What does this mean?  Allowing for the fact that the Baroness did not have a prepared speech at this stage, I presume “they” in “they are changed” means the local plans.  Which is odd, because the revocation of the regional strategies presumably means the policies in them are no longer Government policy, and therefore do not automatically apply.  So can’t a local planning authority which allocated land for housing because of the strategy, thereby overriding say a significant piece of environmentally valuable space, now argue that the plan is out of date because the policy which caused it to be written that way has been abandoned, and consequently the allocation of the environmentally valuable space is no longer supportable?  Isn’t that one of the consequences of revoking the regional strategies?  It is difficult to see what the closing words of the sentence “and with the adoption of the National Planning Policy Framework” add or mean.

She continued:

“Where they are completed, they are the supporting documents; where they are not completed, they will have to be completed as quickly as possible. In between that, account will have to be taken of the National Planning Policy Framework in any decisions being made.”  Where does this leave us? Is the NPPF only to apply where the plan has not been completed?   And how does that fit with the plain words of s.38(6)?

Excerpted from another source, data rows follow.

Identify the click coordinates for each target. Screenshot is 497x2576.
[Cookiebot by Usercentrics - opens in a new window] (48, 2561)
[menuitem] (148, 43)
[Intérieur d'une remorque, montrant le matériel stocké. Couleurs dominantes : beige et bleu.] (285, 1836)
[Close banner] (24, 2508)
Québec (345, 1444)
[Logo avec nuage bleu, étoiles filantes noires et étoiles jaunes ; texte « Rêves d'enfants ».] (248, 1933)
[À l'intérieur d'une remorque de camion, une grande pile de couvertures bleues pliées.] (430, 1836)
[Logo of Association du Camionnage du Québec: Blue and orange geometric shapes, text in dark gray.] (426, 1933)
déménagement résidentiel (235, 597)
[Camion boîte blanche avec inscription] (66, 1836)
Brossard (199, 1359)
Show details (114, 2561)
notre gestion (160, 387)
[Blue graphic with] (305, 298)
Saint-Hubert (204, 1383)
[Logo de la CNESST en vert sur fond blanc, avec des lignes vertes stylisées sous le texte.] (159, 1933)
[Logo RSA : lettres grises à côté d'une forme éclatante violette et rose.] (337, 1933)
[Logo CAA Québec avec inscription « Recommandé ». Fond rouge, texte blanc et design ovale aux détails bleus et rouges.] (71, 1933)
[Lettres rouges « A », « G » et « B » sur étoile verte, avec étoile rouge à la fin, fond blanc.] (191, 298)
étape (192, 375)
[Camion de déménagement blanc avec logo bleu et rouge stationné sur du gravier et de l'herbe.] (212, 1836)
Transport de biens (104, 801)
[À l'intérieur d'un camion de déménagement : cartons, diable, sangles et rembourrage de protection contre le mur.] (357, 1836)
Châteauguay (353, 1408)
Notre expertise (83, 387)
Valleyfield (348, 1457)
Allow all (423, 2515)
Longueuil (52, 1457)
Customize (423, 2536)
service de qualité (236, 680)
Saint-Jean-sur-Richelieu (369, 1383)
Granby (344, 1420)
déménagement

(And in passing I ask whether it is really desirable to update all the plans now, on fast track basis?  How will all
the policies be assessed for modernity?  How will strategic environmental assessment be done?  And what will all this updating cost?  Isn’t this a classic occasion when the flexibility and pragmatism built into the legislation should be used?  The plan is always to be read in the light of material considerations.  Why ossify the position in a plan?  But an authority which wishes to revise and update its plan formally is free to do so.)

Lord McKenzie of Luton (for the Opposition) pressed the Baroness further: “…just for clarity, if there is a local plan which is otherwise bang up to date, would the introduction of the NPPF itself cause that to be out of date or  incomplete?”

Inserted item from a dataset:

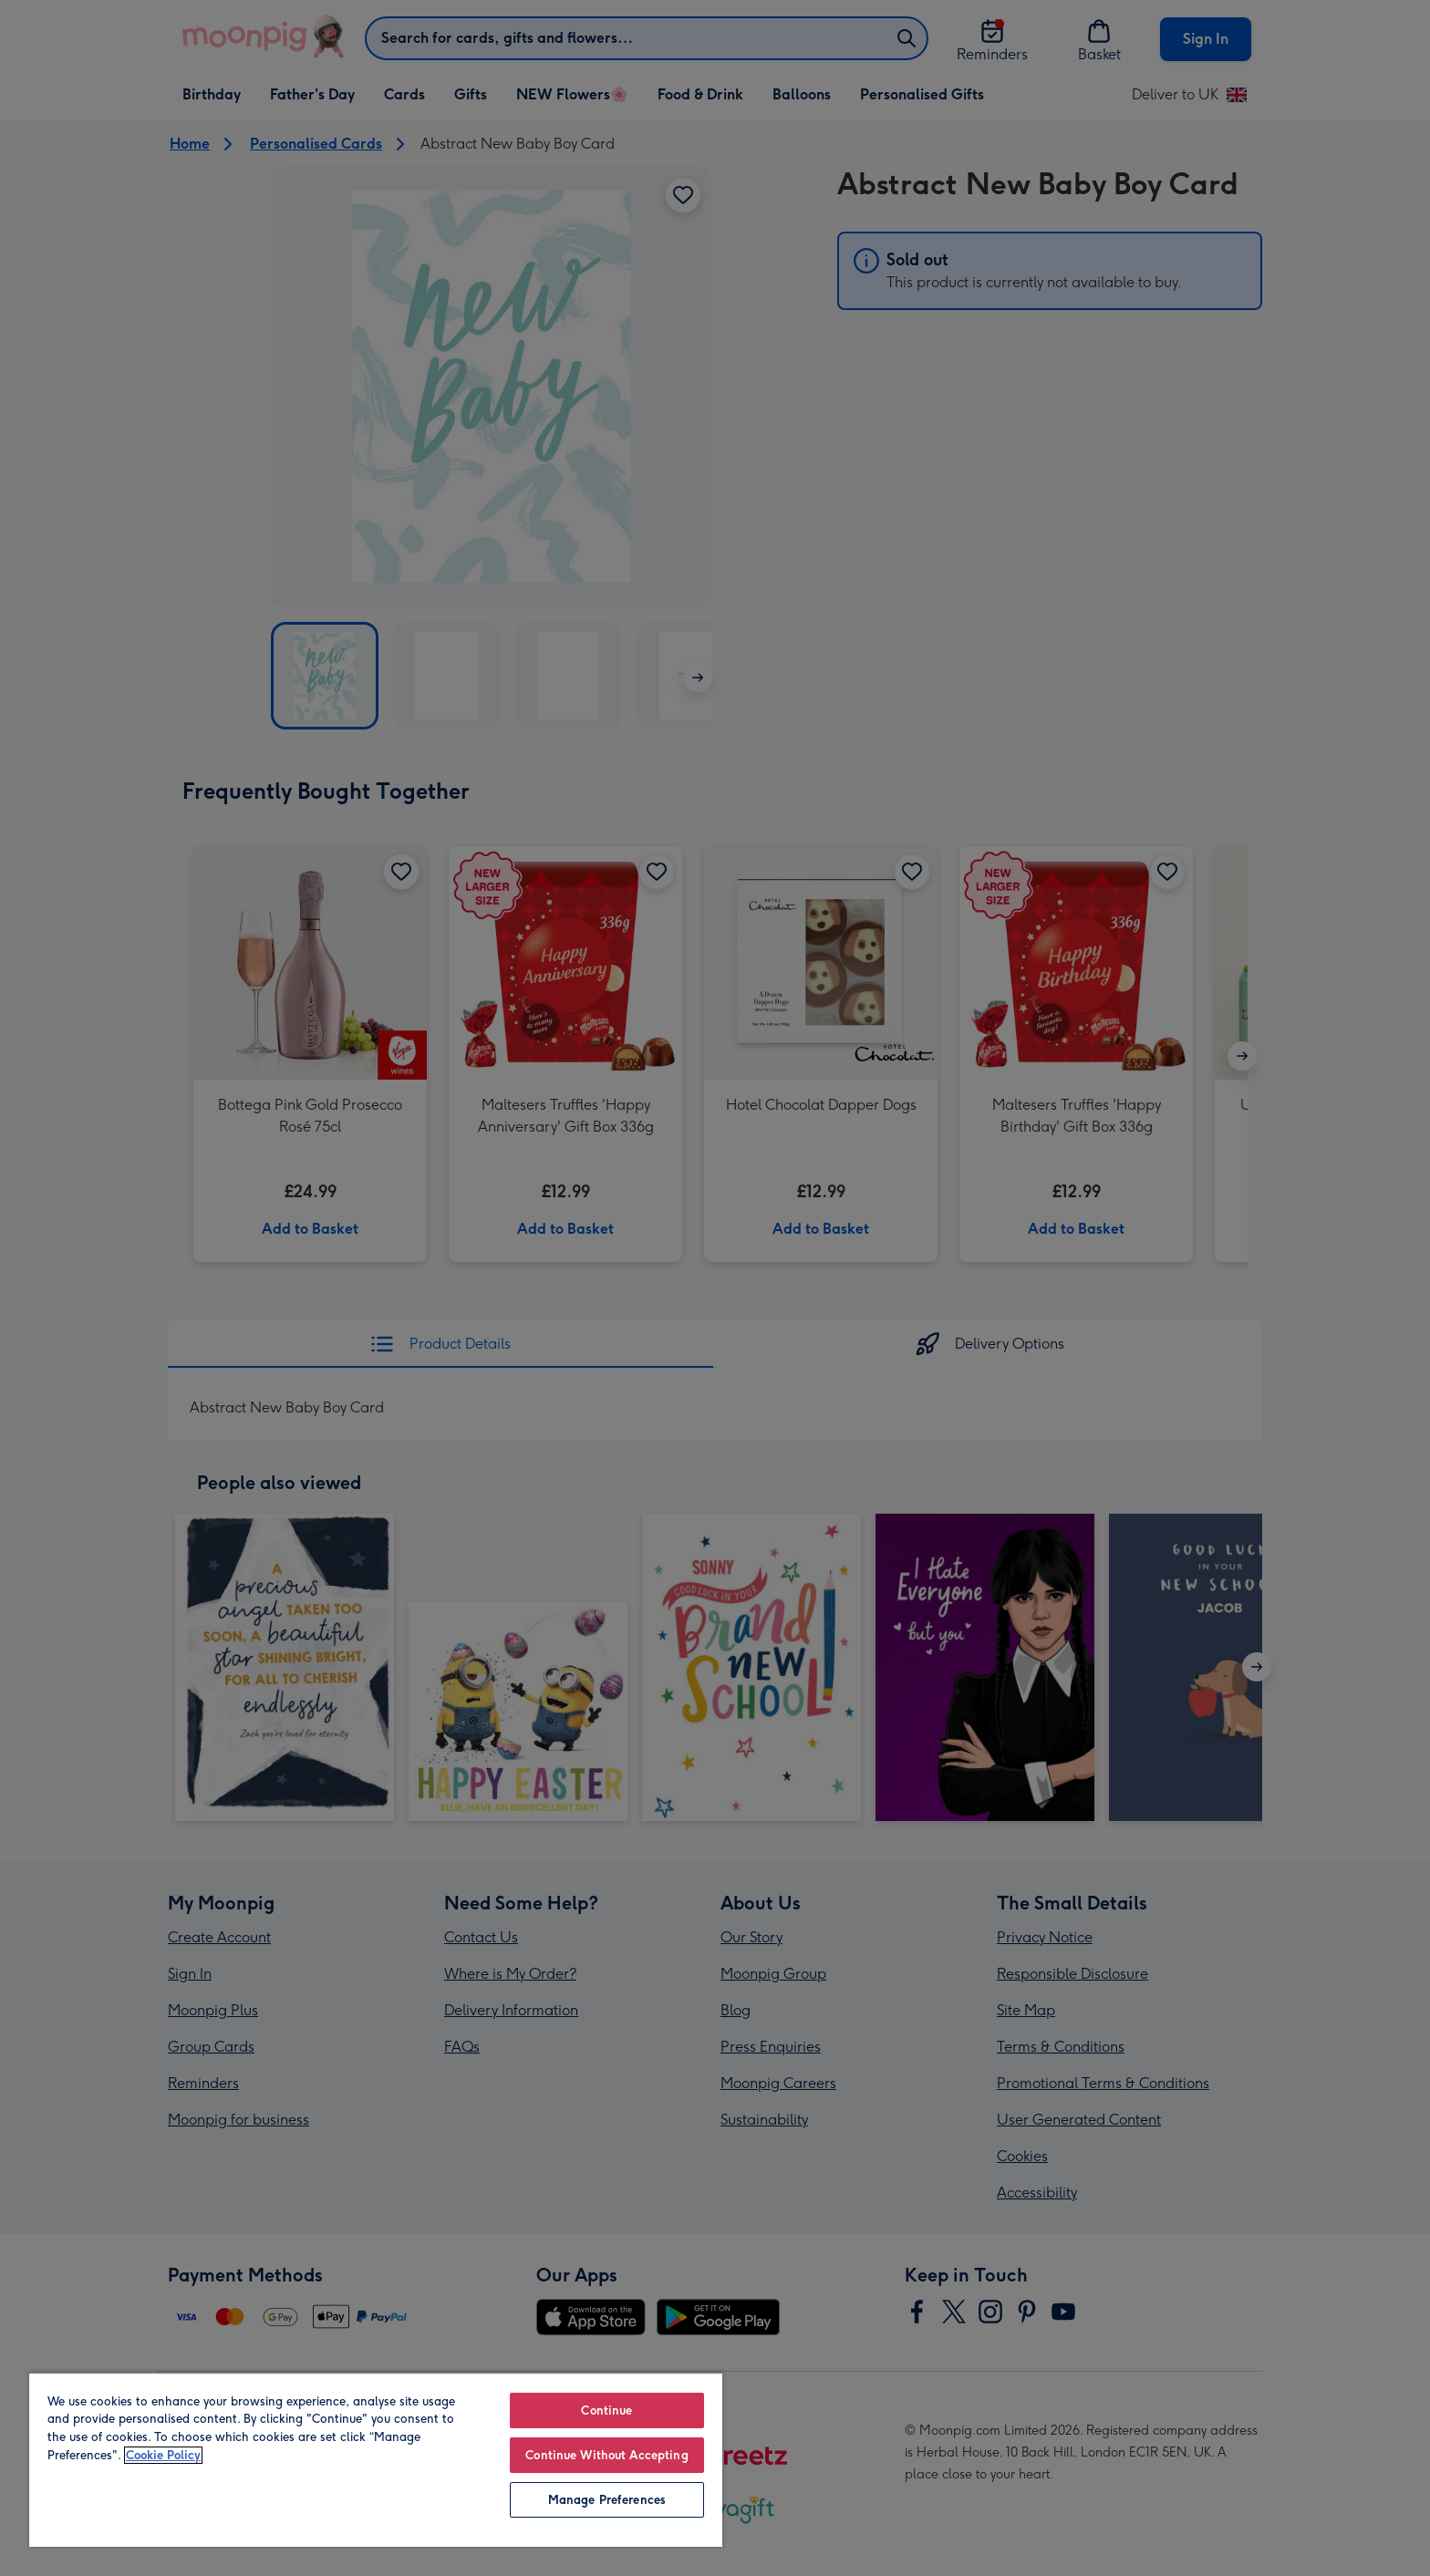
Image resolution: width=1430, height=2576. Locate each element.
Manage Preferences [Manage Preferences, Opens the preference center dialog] (607, 2500)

Baroness Hanham: “The answer to that is no, quite categorically. It is not going to be out of date but the NPPF will then be a matter that has to be taken into account alongside it.”

Which is right isn’t it?  The plan is whatever the plan says, and if it was adopted yesterday, it is “up to date”.  But if it does not reflect the NPPF,  then that is a material consideration to be taken into account when planning  applications are considered against the plan, and which may “indicate otherwise”.

1 comment to Hanham: NPPF will not render existing plans out of date

  • If a ‘local plan’ is adopted 1 day and the very next day an event occurs – say an appeal finding that a key site is no longer deliverable – is the plan ‘up to date’? Similarly if a plan hasnt been updated for years, but it has a longstanding policy which events haven’t changed, such as a site in the middle of a floodplain, which climate change has only made wider not smaller – is the materiality of that policy any less – does it matter if it is ‘up to date’. The point im trying to make is a simple one the age of a policy or plan by itself is not material, which I seem to remember one PPG at one point saying – what is is whether it is still relevant in the light of events and evidence.